● **Stated goal 1**
In the story about the D&D campaign, what is the DM's name?

------ Selected excerpt ------

I have a kind of alacrity in sinking.

I'd like to share a story about the most dysfunctional 3E D&D campaign I ever played through, and my single moment of shining glory in it (though it's vaguely catpissy on my part). The DM's name is Josh, and the campaign was originally pitched to me as a sequel to a previous campaign that he ran, but after a time when magic had been essentially stamped out by an inquisition and non-human races had either gone into hiding or been exterminated (with one or two notable exceptions in pre-defined corners of the world). It would be a very low-magic campaign based on social intrigue rather than standard dungeon crawling.

I signed up enthusiastically, though I mentioned to him that the game was written and balanced (for a certain definition of "balance") with the assumption of a certain level of magic and magic item access. Would he be adjusting encounters and the like to compensate for this? Why yes, he assured me, of course he would.

------ Given data ------

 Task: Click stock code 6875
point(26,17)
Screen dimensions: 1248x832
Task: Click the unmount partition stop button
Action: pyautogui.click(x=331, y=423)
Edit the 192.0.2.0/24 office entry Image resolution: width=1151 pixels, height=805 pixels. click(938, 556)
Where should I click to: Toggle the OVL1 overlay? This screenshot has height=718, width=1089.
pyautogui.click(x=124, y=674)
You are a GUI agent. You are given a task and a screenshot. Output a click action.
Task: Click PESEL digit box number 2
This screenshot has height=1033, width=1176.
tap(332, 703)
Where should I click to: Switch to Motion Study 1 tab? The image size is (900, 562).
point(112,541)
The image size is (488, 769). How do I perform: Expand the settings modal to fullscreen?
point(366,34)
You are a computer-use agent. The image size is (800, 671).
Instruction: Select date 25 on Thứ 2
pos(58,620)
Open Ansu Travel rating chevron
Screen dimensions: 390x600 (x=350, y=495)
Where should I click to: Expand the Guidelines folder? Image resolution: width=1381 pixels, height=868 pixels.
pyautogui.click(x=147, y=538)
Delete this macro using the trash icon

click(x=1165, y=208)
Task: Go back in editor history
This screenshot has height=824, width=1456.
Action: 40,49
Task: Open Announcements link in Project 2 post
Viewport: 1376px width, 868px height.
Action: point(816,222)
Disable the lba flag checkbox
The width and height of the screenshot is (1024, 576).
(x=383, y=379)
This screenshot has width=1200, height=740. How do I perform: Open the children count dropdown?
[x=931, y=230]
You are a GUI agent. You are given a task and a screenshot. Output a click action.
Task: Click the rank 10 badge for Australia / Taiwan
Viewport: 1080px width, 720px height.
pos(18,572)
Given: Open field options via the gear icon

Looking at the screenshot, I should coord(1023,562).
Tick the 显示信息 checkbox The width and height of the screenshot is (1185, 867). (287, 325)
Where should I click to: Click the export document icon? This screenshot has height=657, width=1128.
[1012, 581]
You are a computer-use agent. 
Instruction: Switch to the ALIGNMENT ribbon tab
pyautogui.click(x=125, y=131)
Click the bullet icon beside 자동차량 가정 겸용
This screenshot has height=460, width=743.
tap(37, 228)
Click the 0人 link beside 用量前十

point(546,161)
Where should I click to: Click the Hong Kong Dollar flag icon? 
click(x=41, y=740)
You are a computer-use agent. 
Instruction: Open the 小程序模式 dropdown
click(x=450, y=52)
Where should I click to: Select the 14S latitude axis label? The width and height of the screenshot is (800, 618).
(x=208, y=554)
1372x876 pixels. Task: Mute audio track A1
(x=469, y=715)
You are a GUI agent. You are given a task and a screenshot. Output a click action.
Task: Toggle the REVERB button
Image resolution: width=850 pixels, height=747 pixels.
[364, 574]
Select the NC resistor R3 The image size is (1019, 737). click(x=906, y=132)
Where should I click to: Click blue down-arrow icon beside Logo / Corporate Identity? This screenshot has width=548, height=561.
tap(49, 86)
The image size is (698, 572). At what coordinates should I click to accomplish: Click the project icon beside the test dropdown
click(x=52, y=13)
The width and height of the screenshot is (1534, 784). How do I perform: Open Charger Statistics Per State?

------

● **Stated goal 2**
Format the rows as a Markdown table with the columns Number and Line. Start with the row containing "1372x876 pixels. Task: Mute audio track A1", continue through the last row, and leave out any blank lines.

● **Problem solution 1**
Josh

● **Problem solution 2**
| Number | Line |
|---|---|
| 1 | 1372x876 pixels. Task: Mute audio track A1 |
| 2 | (x=469, y=715) |
| 3 | You are a GUI agent. You are given a task and a screenshot. Output a click action. |
| 4 | Task: Toggle the REVERB button |
| 5 | Image resolution: width=850 pixels, height=747 pixels. |
| 6 | [364, 574] |
| 7 | Select the NC resistor R3 The image size is (1019, 737). click(x=906, y=132) |
| 8 | Where should I click to: Click blue down-arrow icon beside Logo / Corporate Identity? This screenshot has width=548, height=561. |
| 9 | tap(49, 86) |
| 10 | The image size is (698, 572). At what coordinates should I click to accomplish: Click the project icon beside the test dropdown |
| 11 | click(x=52, y=13) |
| 12 | The width and height of the screenshot is (1534, 784). How do I perform: Open Charger Statistics Per State? |